After enjoying Abandonia nearly from the start, I guess it's time for me to contribute something too. It is something special, at least to me: Links 386 Pro! Usually, I don't like simulations very much. I'm an adventurer and role-player, and I've never been a friend of sports games. In fact, even in reality I can't think of anything more boring than sports. I even hate football ... and I'm living in Germany! But this game here got me hooked for hours, days, weeks, months and years.
Links 386 Pro, the second title in the Links series, came out in 1992, a time when me and my buddies were about 16 or 17 years old and played games like Wing Commander 2, Monkey Island 2, or Wolfenstein 3D. That was, until we saw Links 386 Pro. We forgot about Wing Commander, Monkey Island and Wolfenstein... to play GOLF! There were many reasons for this.
First of all, in a time when games came either in standard VGA (320x200 with 256 colors) or more rarely at the higher resolution of 640x480 (with only 16 colors), Links 386 Pro was one of the first games to boast high-res graphics (640x400) with full 256 colors. It looked great! Photorealistic! It was so good that we often shot the ball off track on purpose, just to get an up-close view of some remote building or object! Even today, I find the graphics quite beautiful.
Secondly, the gameplay was flawless. Once you got used to the controls, nothing could go wrong. Everything you needed was there - nothing more, nothing less; and it was all exactly where you wanted it to be. Again, even by today's standards, it just felt perfect.
But enough of that; I'm sure you can hardly wait to download and start swinging! :-) To make things easier for you, here are some tips to get you going on the driving range.
First, you need to create a new player. Some tips here:
- Replace the 4 iron with a 4 wood. This way, you have a club for nearly every distance.
- On the Pro or Amateur levels your strokes are more powerful and cover bigger distances than on Beginner. But be careful, for on these levels the slightest mistake with your swing, foot-position, or club-setup, can result in total disaster!
Next, you'll want to know how to swing (AND hit the ball, that is!):
- Click the button with the flag to see where the pin and hole are. Clicking the "Top" button displays a top-down view of the area.
- Select the direction of your shot. Do this by left-clicking inside the game area. You will see a marker and the distance to that particular spot. A right click leaves the marker on the screen.
- Select the type of swing:
Address – step back from the ball; used for practicing strokes
Draw – the ball will fly in a right-to-left curve
Straight – the ball will fly in a straight line
Fade – the ball will fly in a left-to-right curve
Chip – a short, lofted shot; used to get the ball out of or over a hazard
Putt – used for putting, when on the green (or near the hole); one point on the swing gauge is approx. 10 ft. distance on the green. When putting, the putter is automatically selected as club.
- Select the appropriate club by clicking the "Club" button. The average distance of a club (swing type "Straight", ball on tee) is displayed when hovering over the various clubs.
- Click and hold the "Swing" button. The swing gauge will go up, indicating the power of your stroke.
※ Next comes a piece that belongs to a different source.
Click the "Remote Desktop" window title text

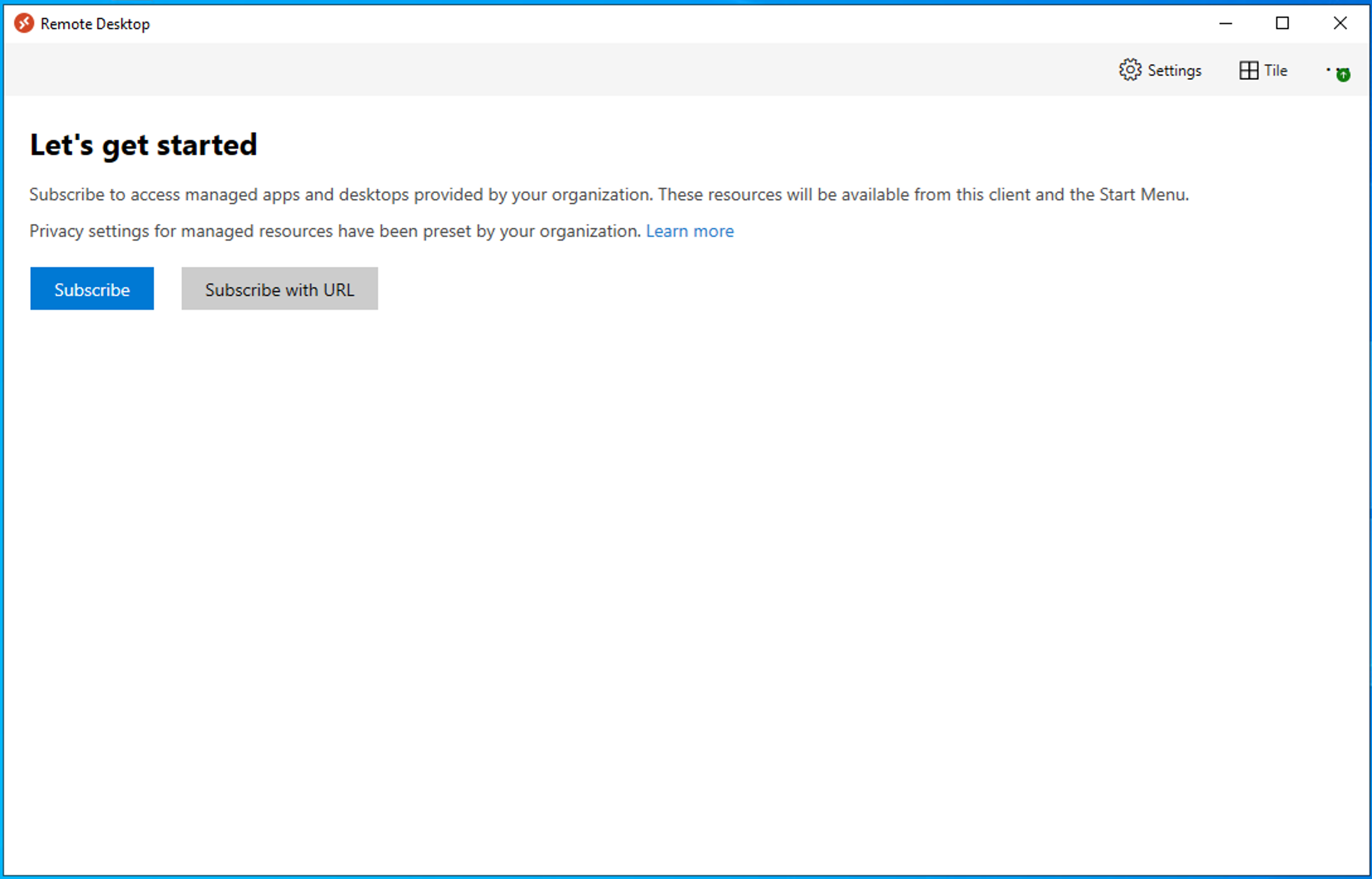click(95, 24)
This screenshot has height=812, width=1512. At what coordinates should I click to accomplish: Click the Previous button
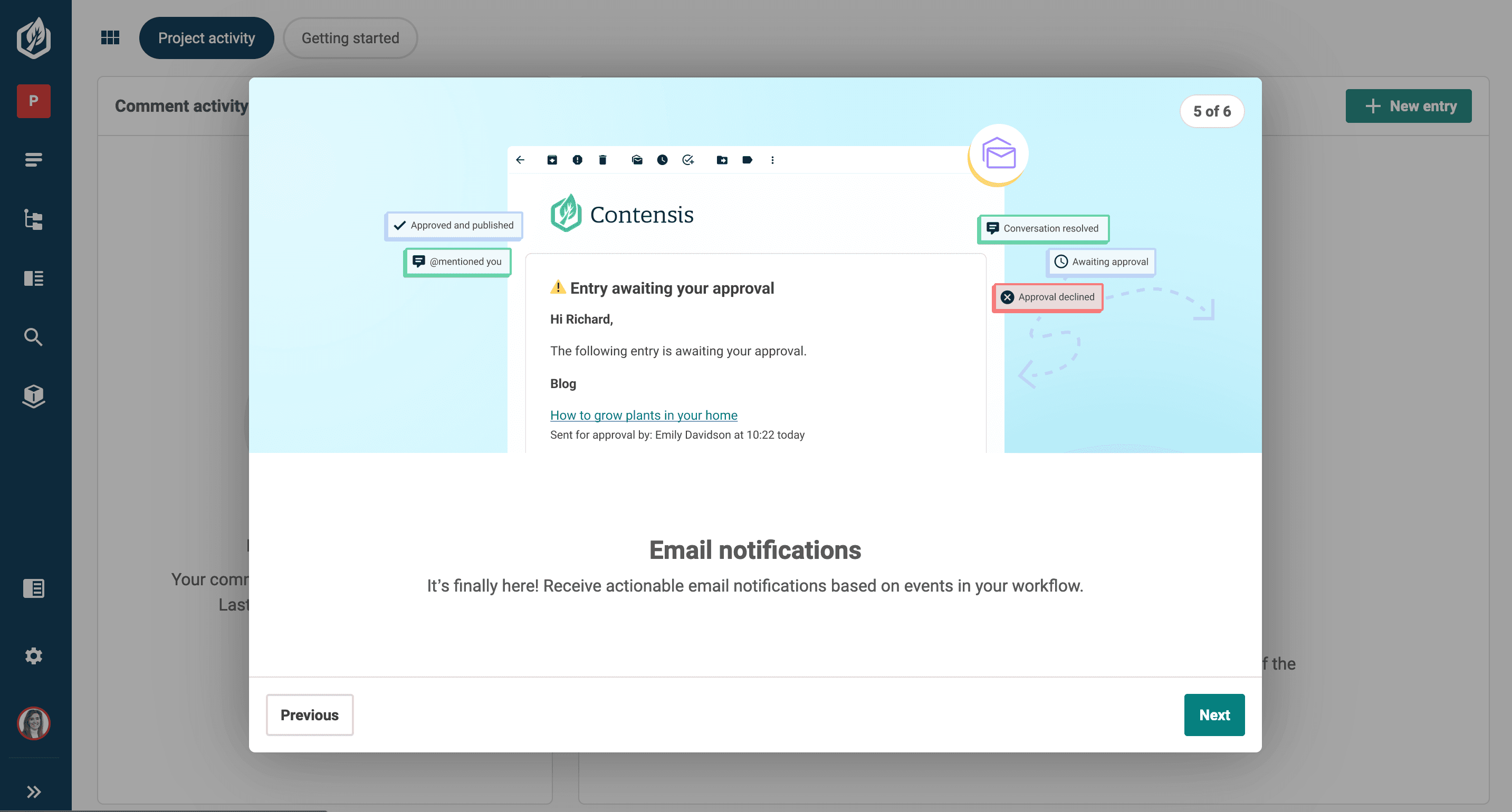pos(309,714)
For a perfect hit, release the button once the swing gauge reaches the green mark at the top. For a bit more power, hold the button a little longer, and for a less powerful stroke release it earlier (but the nearer you are to the mark, the more precise your shot will be). After that, the gauge will go back down! Once it reaches the green mark at the bottom, left-click again. It's just like with the above: the nearer to the mark, the more accurate the shot.
Sound complicated? Give it a try, and you'll see how it works. And with a little practice you'll soon learn how to time these clicks.
- Lean back and watch the ball fly!
Of course, there's a lot more you can do. You can change the position of your feet, the angle of your club, and much more - but in my opinion (as someone who's never been on a real golf course before) you don't need all the heady stuff to enjoy a decent game of golf. I added the manual here too (thanks to replacementdocs), but it's for the CD-version (and the game for download is the disk-version). The basics are the same though.
I won't go into the rules for golf here. If you don't know anything about them, check the manual or Wikipedia. But I very highly recommend this game to you, and rate it with a shiny 5!
Best run this one with DOSBox. Set CPU-cycles to 17000 at the least and memsize to 32, or else the screen buildup might be a bit slow. It still takes some seconds, but that's exactly how the game looked back in '92, and hey: this is golf - so relax and take it easy! Also, I recommend playing in full-screen mode, since DOSBox won't scale resolutions other than 320x200 (and 640x400 is a bit small on today's screens). Using the native resolution caused DOSBox to crash, so I set it to 640x480. For your convenience, I've uploaded a config file, that should be working fine (just adjust the mounted path in the autoexec section and run DOSBox with the appropriate parameters).
I also added some additional courses for download here. Just unzip them in the games folder, and Links will automatically find them. The courses work with Microsoft Golf and the original Links too.